Così ha inizio questo romanzo, in cui Simenon racconta la discesa nell’abisso di uno dei suoi personaggi più emblematici: un uomo che osa passare la linea e che, inevitabilmente, dovrà affrontarne le conseguenze.

La vedova Couderc (1942)

Un giovane benestante esce di prigione senza una meta, senza un futuro. Vagando alla deriva, trova rifugio in una casa di campagna affacciata su un canale, dove una vedova matura lo accoglie. In quella quiete sospesa, sembra intravedere la possibilità di fermarsi, di spegnere i pensieri, di immergersi in un torpore quasi biologico.

Ma l’equilibrio è fragile. Altre donne irrompono nella sua nuova esistenza, portando scompiglio, desideri irrisolti, tensioni sottili e insinuanti. Presto, la calma apparente si sgretola, lasciando spazio a un vortice di passioni e rancori soffocati. E mentre l’inferno della provincia prende forma, il demone del crimine si risveglia, offrendo un’occasione oscura e irresistibile per varcare di nuovo il confine del delitto.

Malempin (1972)

In Malempin, André Gide individuava la perfetta esemplificazione del metodo narrativo di Georges Simenon: far rivivere il passato nel e attraverso il presente. La memoria non è mai semplice rievocazione, ma il filtro necessario per comprendere il presente, che altrimenti resterebbe indecifrabile.

Mentre veglia il figlio minore, gravemente malato di difterite, il dottor Édouard Malempin si ritrova immerso nei ricordi della propria infanzia. Per Simenon, come per Freud, è proprio l’infanzia a plasmare l’uomo che si diventa. A emergere non sono solo immagini precise – l’odore della cucina di casa, il senso di beatitudine che provava da bambino quando, malato, poteva isolarsi dal mondo – ma anche episodi carichi di inquietudine: il padre chino su di lui nel cuore della notte, la zia bionda e polposa condotta in manicomio in preda a una crisi, la misteriosa scomparsa di uno zio a cui la famiglia doveva molto denaro.
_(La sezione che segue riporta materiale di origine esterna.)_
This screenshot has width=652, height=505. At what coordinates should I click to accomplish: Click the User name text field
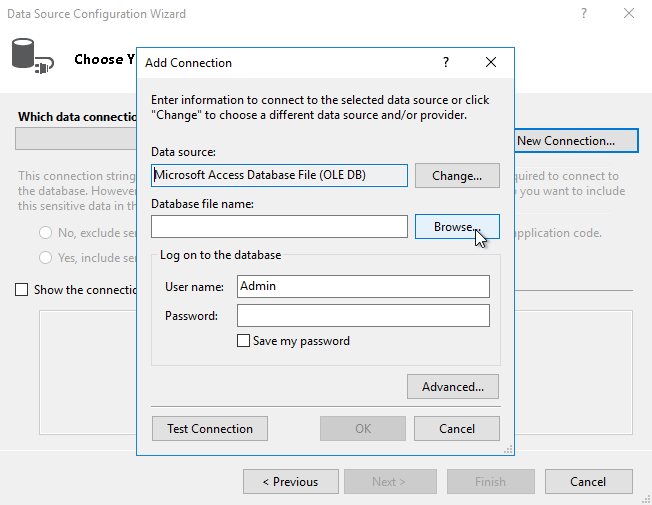point(363,286)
Ancora più indecifrabili restano le zone d’ombra, i dettagli che Malempin non ha mai saputo spiegare: la madre che mente a un gendarme, il gemello d’oro trovato in una discarica e mai rivelato a nessuno. Sono frammenti di un enigma irrisolto, che continuano a pulsare nel presente e a illuminare, con una luce ambigua, la vita dell’uomo che è diventato.

L’angioletto (1957)

Un romanzo che esplora il tema della colpa e della redenzione attraverso la figura di Louis Cuchas, un uomo che, per tutta la vita, si è lasciato trascinare dagli eventi senza mai prendere realmente in mano il proprio destino. Cresciuto in una famiglia difficile, Louis vive un’esistenza segnata da umiliazioni e disillusioni, fino a quando un evento tragico lo costringerà a confrontarsi con la propria coscienza.

La camera azzurra (1964)

Uno dei suoi romanzi più sensuali e inquietanti. La storia segue Tony e la sua amante Andrée, protagonisti di incontri clandestini in una camera d’albergo dalle pareti azzurre. Ma quello che sembra un gioco di passione si trasforma in un dramma quando Andrée inizia a pretendere che Tony lasci sua moglie. Il romanzo si sviluppa come un thriller psicologico, dove il lettore percepisce il pericolo imminente e il destino ineluttabile che si abbatterà sui personaggi.

Il cane giallo (1931)

Uno dei primi romanzi con il commissario Maigret, ambientato in una cittadina bretone. Quando un uomo viene ucciso e appare un misterioso cane giallo, Maigret si trova a dover decifrare una trama che si snoda tra segreti di provincia e vendette nascoste. Il romanzo è un perfetto esempio dello stile di  Georges Simenon: un’indagine che è anche un viaggio nella psicologia dei personaggi, dove la verità non è mai del tutto chiara.

La neve era sporca (1948)

Un’opera dura e cupa, ambientata durante l’occupazione nazista. Il protagonista, Frank, è un giovane cinico e amorale che vive sfruttando la guerra per arricchirsi. Ma quando uccide un uomo senza alcun motivo, la sua vita prende una piega inaspettata. Georges Simenon costruisce un romanzo di formazione al contrario, in cui il protagonista, invece di redimersi, sprofonda sempre di più nel proprio degrado.